Exercise requirements:
Reproduce the stretch of the Sudan lesson text from "There have been" through "of the lesson.".

Supplied passage:
+ + + + +
The BBC news website contains many news stories on the subject if you perform a search on Sudan.
There have been many books written about the conflict in Sudan, if you can get hold of copies of certain books, some passages may prove useful, for example 'What is the What' by Dave Eggers, 'The Weekenders - Travels in the heart of Africa', written by a variety of authors (Garland, Deedes, Hawks...).
A recent interview with a Bishop in Southern Sudan on the BBC today programme.
What country am I?
The What country am i? PowerPoint gives you five clues about the country that you will be studying in this lesson. At what stage did you guess which country it was?
How much do you already know about Sudan? Complete the first two columns of the 'Sudan KWL grid' with something that you already know about Sudan, and something that you would like to find out about the country. You'll get the opportunity to fill in the final column (something that you have learnt about Sudan) at the end of the lesson.
+ + + + +
Material supplied:
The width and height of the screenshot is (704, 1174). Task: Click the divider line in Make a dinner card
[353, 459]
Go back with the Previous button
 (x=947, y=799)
+ + + + +
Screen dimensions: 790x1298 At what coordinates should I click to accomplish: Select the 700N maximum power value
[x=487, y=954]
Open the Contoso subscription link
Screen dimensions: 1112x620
+ + + + +
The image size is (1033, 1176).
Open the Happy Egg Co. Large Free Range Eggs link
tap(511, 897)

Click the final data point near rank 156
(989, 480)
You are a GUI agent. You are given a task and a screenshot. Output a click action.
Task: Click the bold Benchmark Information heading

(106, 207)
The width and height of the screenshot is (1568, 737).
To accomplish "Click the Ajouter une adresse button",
+ + + + +
Result of this exercise:
There have been many books written about the conflict in Sudan, if you can get hold of copies of certain books, some passages may prove useful, for example 'What is the What' by Dave Eggers, 'The Weekenders - Travels in the heart of Africa', written by a variety of authors (Garland, Deedes, Hawks...).
A recent interview with a Bishop in Southern Sudan on the BBC today programme.
What country am I?
The What country am i? PowerPoint gives you five clues about the country that you will be studying in this lesson. At what stage did you guess which country it was?
How much do you already know about Sudan? Complete the first two columns of the 'Sudan KWL grid' with something that you already know about Sudan, and something that you would like to find out about the country. You'll get the opportunity to fill in the final column (something that you have learnt about Sudan) at the end of the lesson.